Apple wrapped up a deal with ABC and Fox to rent their TV episodes for 99 cents on the Apple iTunes store, but NBC declined to play. At the time that both News Corp.’s Fox and ABC agreed to the lower price, their TV shows were already available through iTunes, for computers, iPhones, iPads or other devices, at between $1.99 and $2.99 per episode. At that price, sales numbers were low, and the new pricing is designed to improve those sales numbers.
The problem with pricing episode rentals too low is that large media companies such as Disney and NBC Universal risk alienating their cable and satellite TV partners, which pay significant broadcast retransmission fees for licensing TV channels.
For that reason, some major media companies have refused to sign off on the 99-cent rentals, most prominently NBC Universal. CEO Jeff Zucker announced that the network has no plans to partner with Apple with the new pricing; currently, NBC TV episodes are available for download in the iTunes store for $1.99. CBS is another network that is holding out.

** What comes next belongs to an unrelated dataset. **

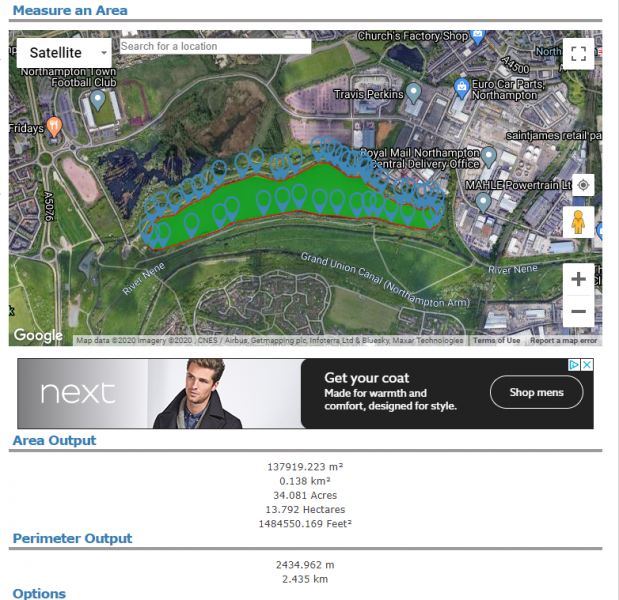Click Report a map error link
The width and height of the screenshot is (619, 600).
coord(563,340)
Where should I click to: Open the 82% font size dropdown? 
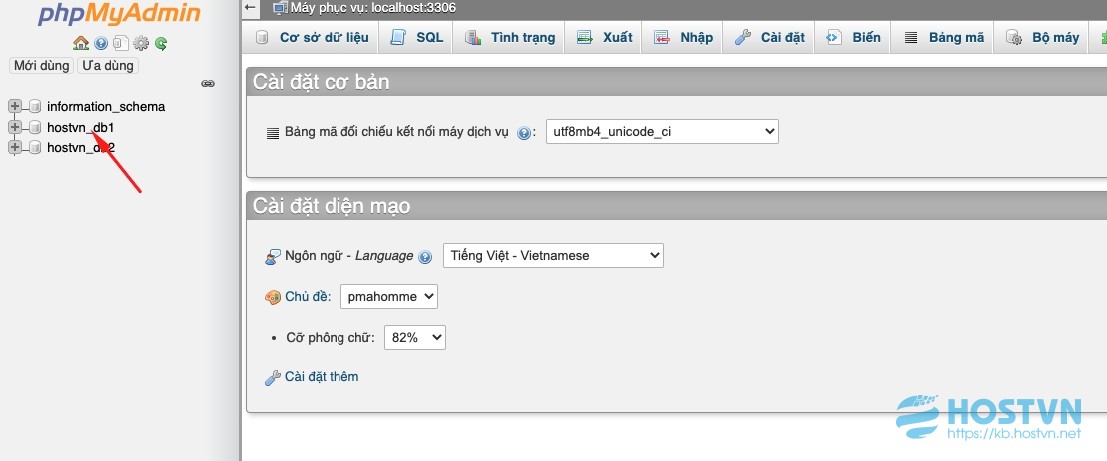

Analysts anticipated that Disney’s ABC would sign on to the 99-cent plan, in part because Apple’s Steve Jobs is now Disney’s largest individual shareholder. Disney has been a pioneer in using the mobile platform to distribute content including a short-lived mobile virtual network and an early decision to rent its shows on iTunes, in 2005.
Fox’s participation in the 99-cent rentals was much less of a slam dunk, and some executives within the company are purportedly opposed to the move. But News Corp. President Chase Carey has described the effort as a short-term trial. Fox has also only agreed to the 99-cent pricing for shows it both produces and airs, which includes “Glee,” “Lie to Me” and “Bones.”